Two men accused of stealing rocks with American Indian petroglyphs from a national forest in Nevada didn't know the removal of the important artifacts was illegal, one of their lawyers said Monday.
John Ligon, 40, Reno, and Carroll Mizell, 44, Van Nuys, Calif., pleaded innocent in U.S. District Court on Monday to two federal felony counts under the Archaeological Resources Protection Act. The crimes carry potential maximum sentences of more than 10 years in prison and $250,000 fines.
A federal grand jury in Reno indicted the two men last month on charges of unlawful excavation of archaeological resources and theft of government property.
They are accused of removing three rocks containing the ancient art work - some of it 800 years old - from the Humboldt-Toiyabe National Forest on the northern edge of Reno in August.
Based on a tip to a police hot line, authorities said they recovered the petroglyphs from front yard landscaping at Ligon's Reno residence on Sept. 16.
Scott Freeman, Ligon's lawyer, said it's an "unusual case" that he believes is the first of it's kind in northern Nevada.
"Mr. Ligon himself did not possess any items for personal profit under any set of circumstances," Freeman said outside court.
"He is a self-employed businessman who was interested in the artwork. He had no criminal intent," Ligon told The Associated Press.
"He did not know such an acquisition was against the law. He wouldn't have put the rocks in his front yard if he knew it was against the law," Freeman said.
The petroglyphs, chipped onto boulders weighing up to 300 pounds, apparently were removed by several people using hand tools, said Dave Loomis, acting chief of the U.S. Forest Service's Carson Ranger District.
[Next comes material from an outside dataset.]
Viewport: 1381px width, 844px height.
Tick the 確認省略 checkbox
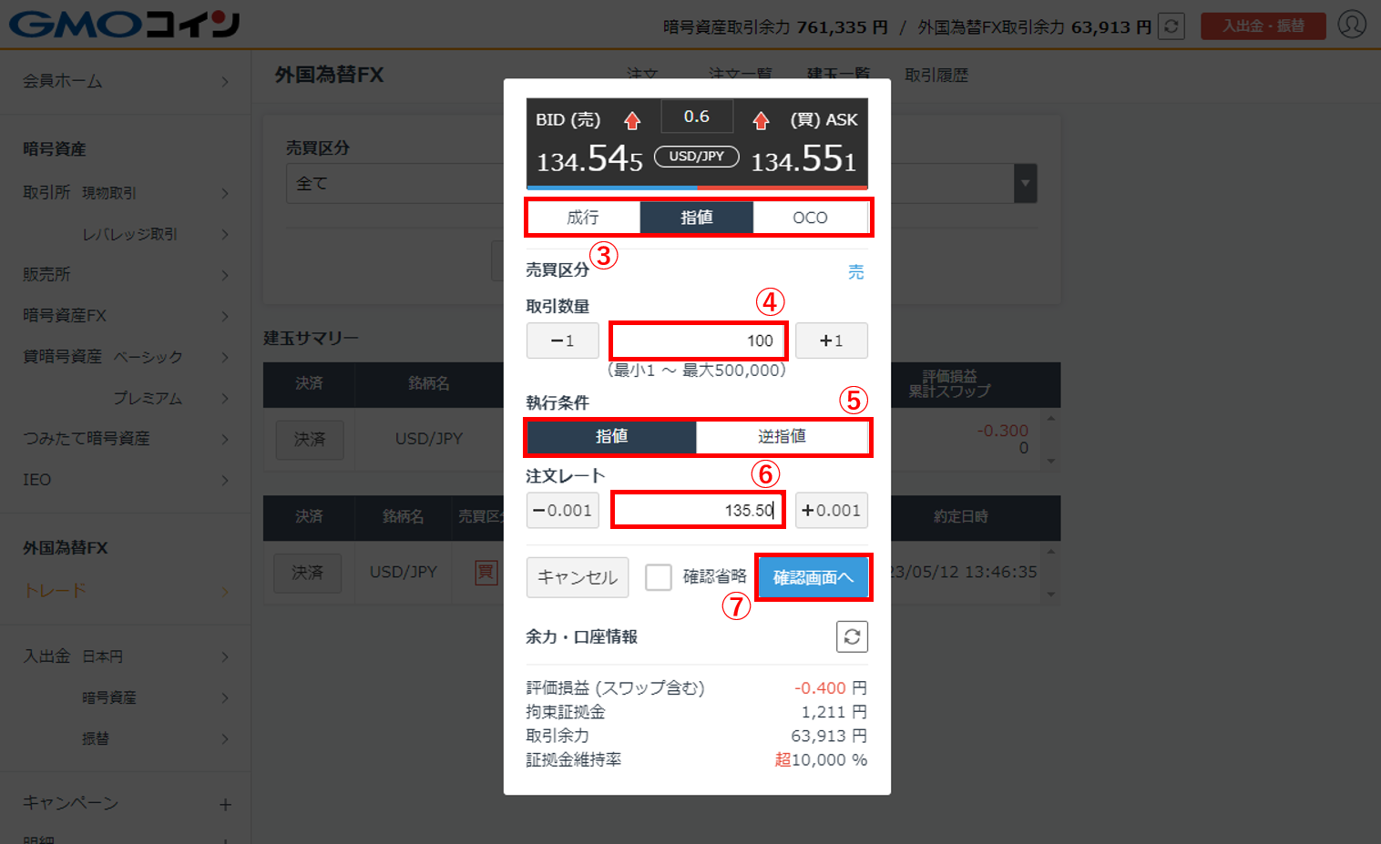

One of the 800-year-old drawings depicted a human figure and sheep. Another showed an archer, sheep, wheel and lizard, and the third was of an archer and sheep.
Authorities said the artifacts are culturally significant and said no price could be placed on them.
U.S. Attorney Daniel Bogden for Nevada announced the indictment Oct. 8, saying the damage and theft of archaeological resources is "a very serious crime which my office intends to vigorously prosecute at each opportunity.
"Not only are persons who commit such crimes destroying the cultural heritage of Native Americans, but they spoil the opportunity for everyone to enjoy these resources in their natural environment," he said.
Natalie Collins, a spokeswoman for the U.S. Attorney's Office in Las Vegas, said there have been previous prosecutions under the federal archaeological law in southern Nevada but she was unaware of any in northern Nevada.
Assistant U.S. Attorney Ron Rachow did not immediately return a telephone call seeking comment.
Mizell's lawyer, David Houston, did not immediately return a call seeking comment.
U.S. Magistrate Robert McQuaid released the men on their own recognizance after setting trial for Jan. 5, 2004.